What you are asked to do. Nothing but the lines below from the one that contains "Task: Open three-dot" through the one that contains "Click the 次のランクまで label" should be retyped, exactly and including both ends. Do not include pictures.

Dataset extract.
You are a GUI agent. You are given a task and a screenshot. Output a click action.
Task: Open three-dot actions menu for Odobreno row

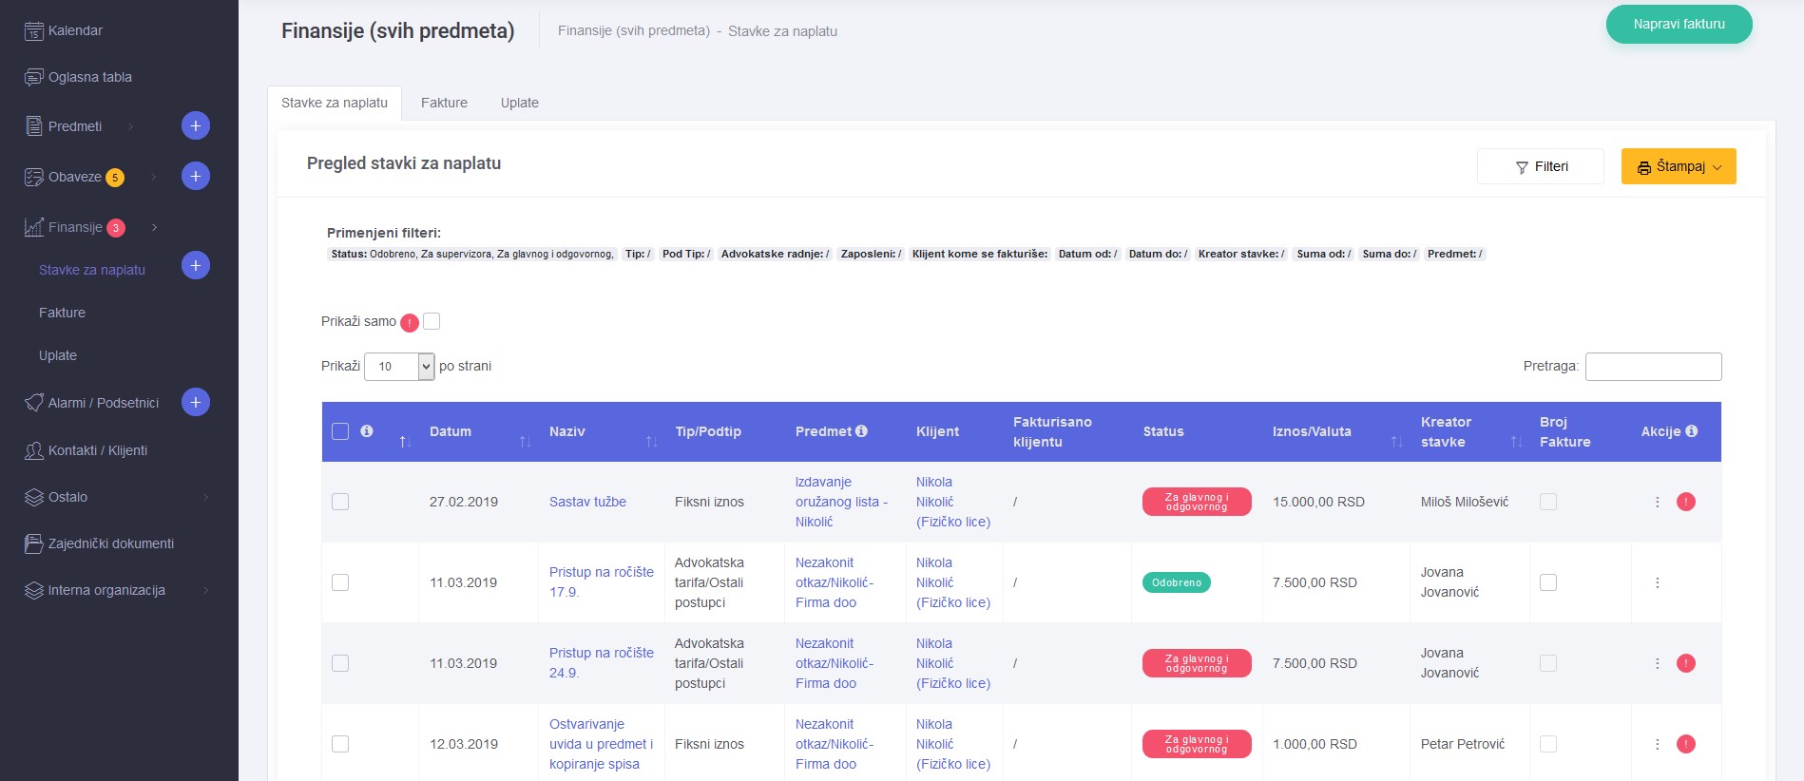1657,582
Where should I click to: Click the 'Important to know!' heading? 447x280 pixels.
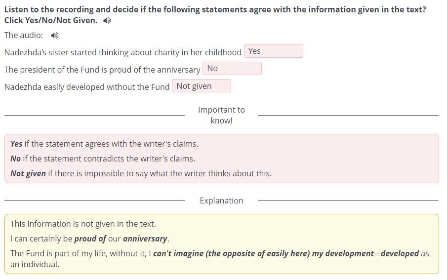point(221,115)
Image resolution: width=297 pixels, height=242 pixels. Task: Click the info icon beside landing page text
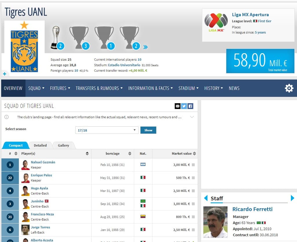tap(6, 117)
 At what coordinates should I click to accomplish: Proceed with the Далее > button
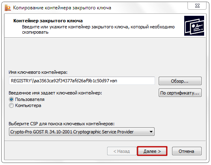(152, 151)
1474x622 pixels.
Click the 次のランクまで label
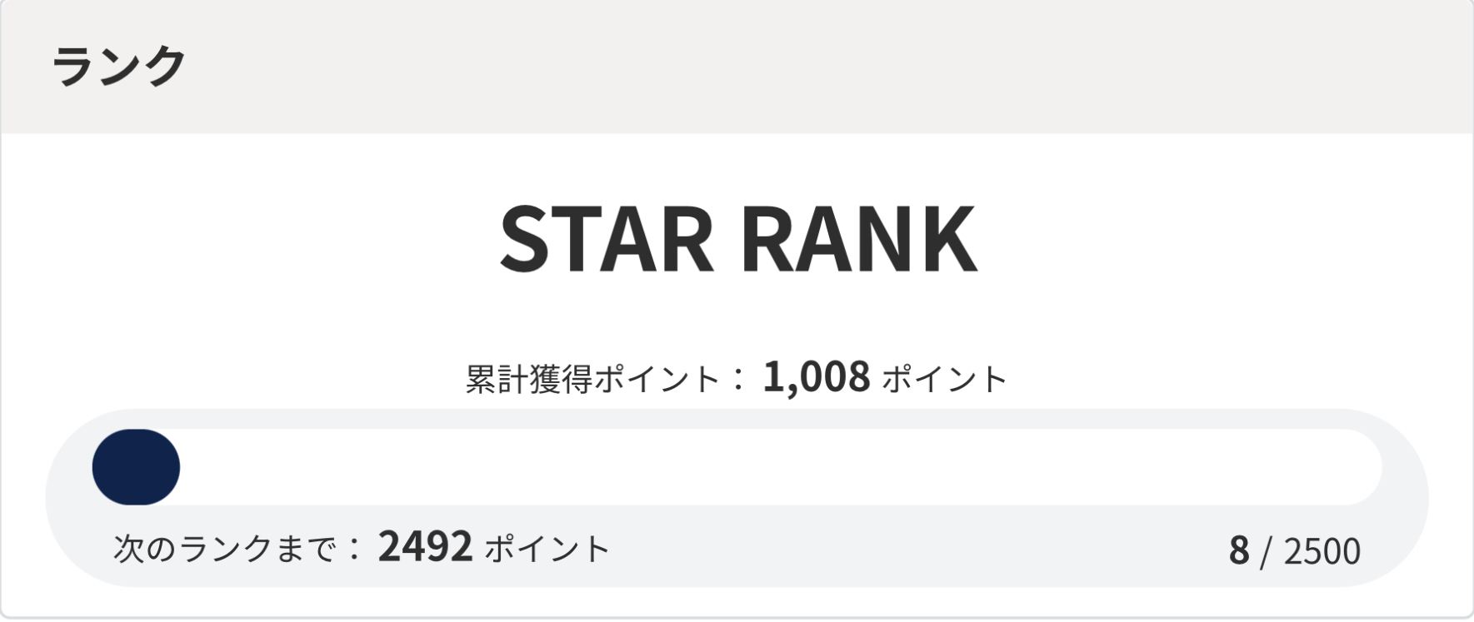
---
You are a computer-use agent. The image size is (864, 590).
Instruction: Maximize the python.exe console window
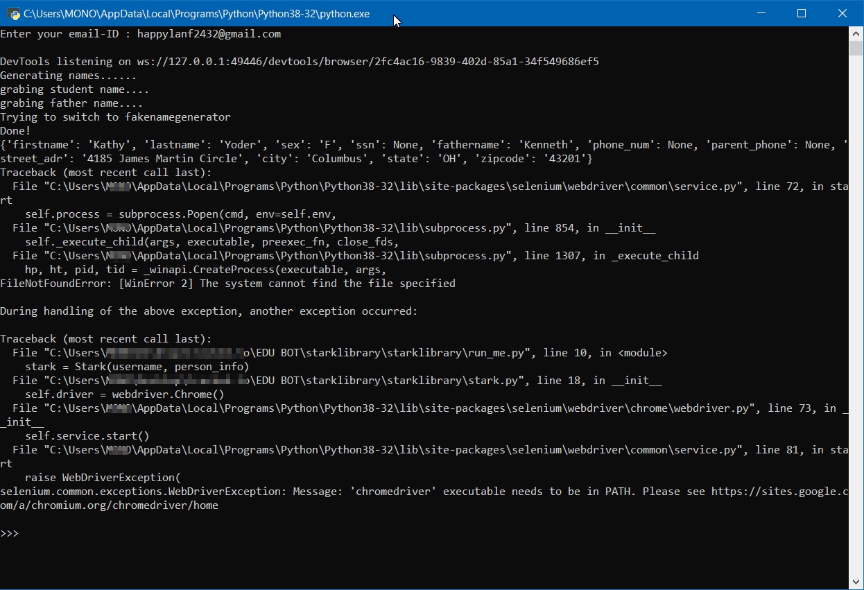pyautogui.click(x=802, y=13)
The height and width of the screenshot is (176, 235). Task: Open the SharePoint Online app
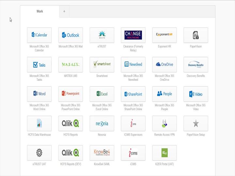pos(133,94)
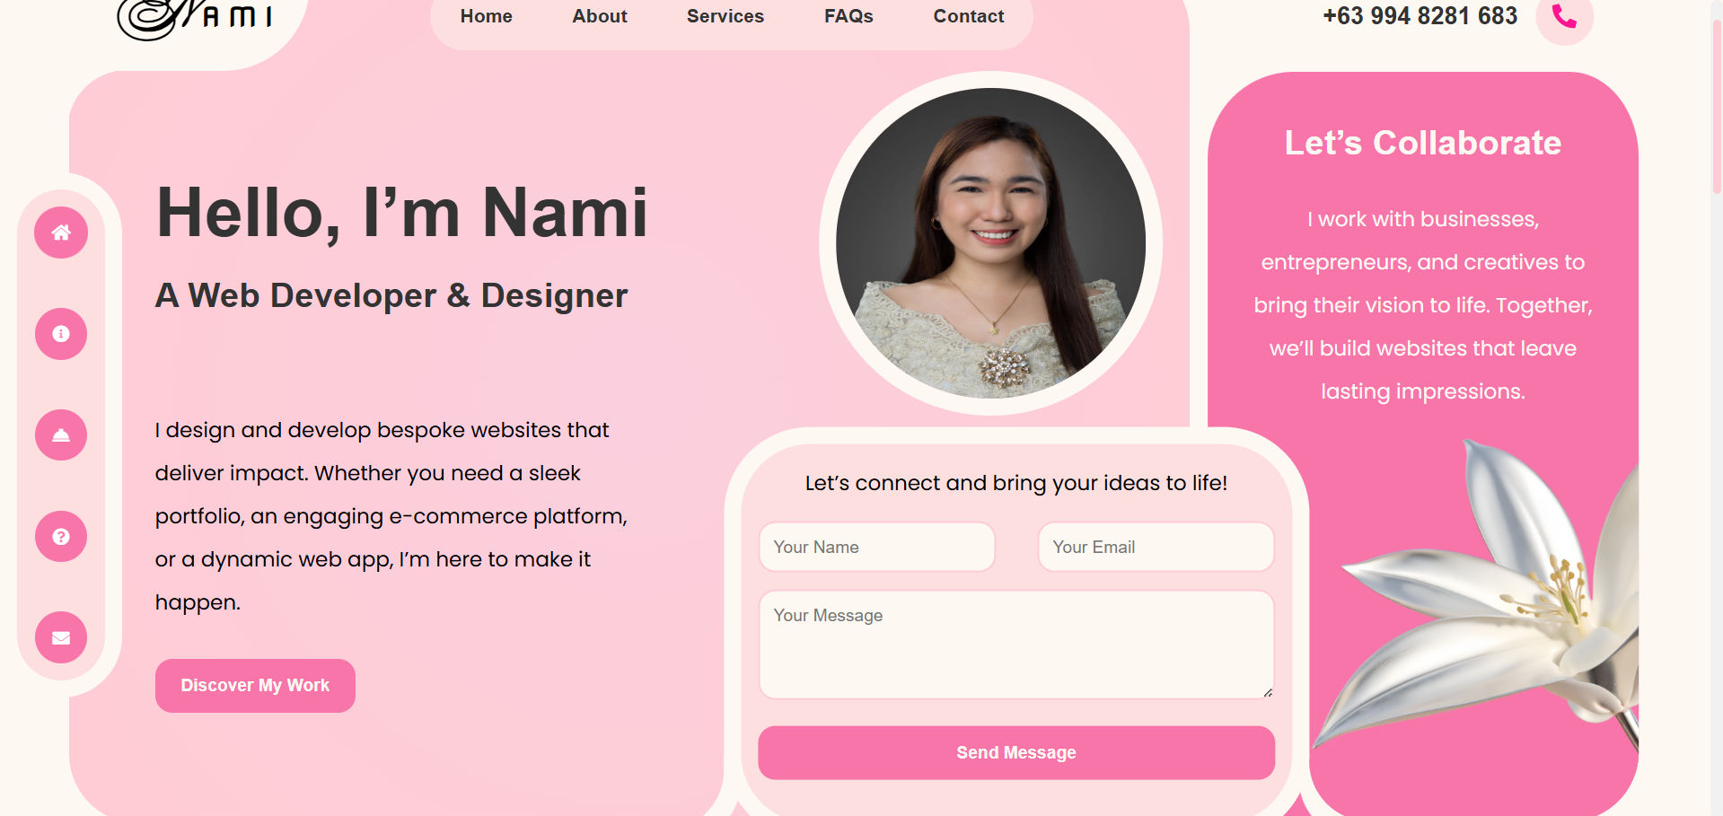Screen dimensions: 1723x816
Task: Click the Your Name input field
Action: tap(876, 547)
* * *
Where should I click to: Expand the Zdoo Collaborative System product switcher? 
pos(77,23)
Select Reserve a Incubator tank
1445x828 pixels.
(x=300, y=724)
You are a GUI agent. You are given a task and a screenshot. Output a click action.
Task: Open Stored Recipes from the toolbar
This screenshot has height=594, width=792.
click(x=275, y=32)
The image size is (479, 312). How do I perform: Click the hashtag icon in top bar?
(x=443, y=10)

Problem solution.
Task: Open three-dot actions menu for Odobreno row

1657,582
Where should I click to: Click the 'Important to know!' heading? 447x280 pixels.
point(221,115)
Image resolution: width=297 pixels, height=242 pixels. Task: Click the info icon beside landing page text
tap(6, 117)
 At what coordinates should I click to accomplish: Proceed with the Далее > button
(152, 151)
1474x622 pixels.
Click the 次のランクまで label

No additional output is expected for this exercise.